Cultivar a interioridade na era digital - 4 

Proteger os tempos de silêncio

A temperança prepara o caminho para a santidade, pois constrói uma ordem interior que permite empregar a inteligência e a vontade naquilo que se tem entre mãos: Queres deveras ser santo? – Cumpre o pequeno dever de cada momento, faz o que deves e está no que fazes [i]. Para receber a graça divina, para crescer em santidade, o cristão tem de se meter na actividade que é a sua matéria de santificação.

As novas tecnologias favorecem a superficialidade? Dependerá, sem dúvida, do modo como se utilizem. No entanto, é necessário estar prevenido contra a dissipação: Deixas que os teus sentidos e potências se embebam em qualquer charco. - Assim andas tu depois: sem te fixares em nada, dispersa a atenção, adormecida a vontade, e desperta a concupiscência. [ii].

Evidentemente, quando se cede à dissipação por um emprego desordenado do telefone ou da internet, a vida de oração encontra obstáculos para o seu desenvolvimento. Não obstante, o espírito cristão leva a conservar a calma enquanto nos movemos com facilidade nas diversas circunstâncias da vida moderna: Os filhos de Deus têm de ser contemplativos: pessoas que, no meio do fragor da multidão, sabem encontrar o silêncio da alma em colóquio permanente com Nosso Senhor [iii].
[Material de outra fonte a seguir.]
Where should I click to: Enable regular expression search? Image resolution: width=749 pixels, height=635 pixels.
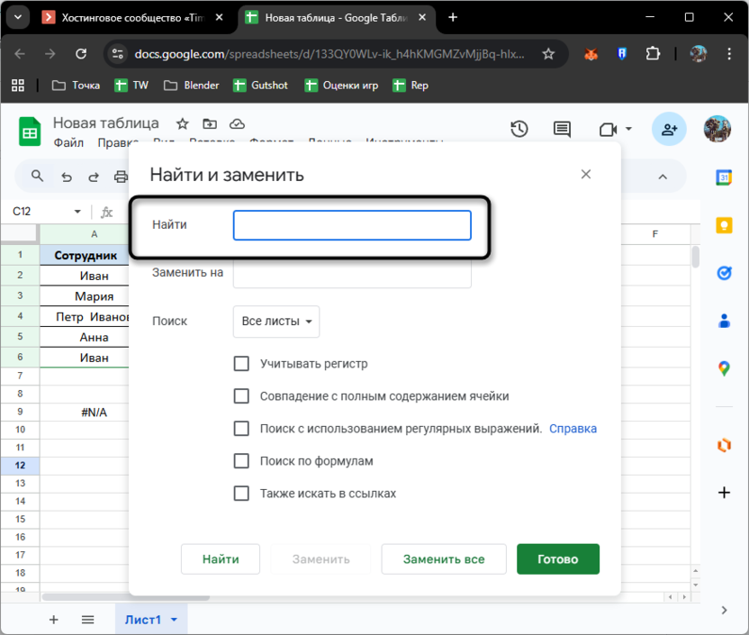241,428
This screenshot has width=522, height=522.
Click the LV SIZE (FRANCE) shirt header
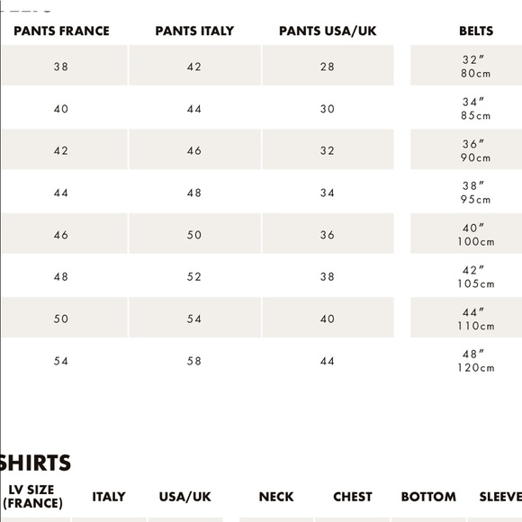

S. Josemaria salientava que o silêncio é como que o porteiro da vida interior [iv], e nesta linha encorajava os fiéis que vivem no meio do mundo a ter momentos de maior recolhimento, compatíveis com um trabalho intenso. Dava especial importância à preparação da Santa Missa. Num ambiente penetrado pelas novas tecnologias, os cristãos sabem encontrar tempos para o trato com Deus, onde os sentidos, a imaginação, a inteligência, a vontade se podem recolher. Como o profeta Elias, descobrimos o Senhor não no ruído dos elementos e no ambiente, mas num sussurro de brisa suave [v].

O recolhimento que abre espaço ao colóquio com Jesus Cristo exige deixar para segundo plano outras atividades que reclamam a nossa atenção. A oração pede para que nos desliguemos do que nos possa distrair e, com frequência, será oportuno que esse desligar seja físico, desativando as notificações de um dispositivo, fechando os programas em execução ou, eventualmente, desligando o equipamento. É o momento de dirigir o olhar para o Senhor, e deixar nas Suas mãos o resto.

Por outro lado, o silêncio leva a estar atento aos outros e reforça a fraternidade, para descobrir pessoas que necessitam de ajuda, caridade e carinho [vi]. Numa época em que contamos com recursos tecnológicos que parecem empurrar-nos para encher o nosso dia de iniciativas, de atividades, de ruído, é bom fazer silêncio fora e dentro de nós. Neste sentido, ao refletir sobre o papel dos meios de comunicação social na cultura atual, o Papa Francisco convidou a «recuperar um certo sentido de pausa e de calma. Isto requer tempo e capacidade de guardar silêncio para escutar. (…) Se temos o genuíno desejo de escutar os outros, então aprenderemos a olhar o mundo com olhos diferentes e a apreciar a experiência humana tal como se manifesta nas diferentes culturas e tradições» [vii]. O esforço por formar uma atitude pessoal de escuta, e a promoção de espaços de silêncio, abre-nos aos outros e, de modo especial, à acção de Deus nas nossas almas e no mundo.

j.c. vásconez ‒ r. valdés





[i] Caminho, n. 815.
[ii] Ibid., n. 375.
[iii] Forja, n. 738.
[iv] Caminho, n. 281.
[v] Cfr.1 Re19, 11-13.
[vi] Temas actuais do cristianismo, n. 96.
[vii] Francisco, Mensagem para a XLVIII Jornada Mundial das comunicações sociais, 24 de Janeiro de 2014.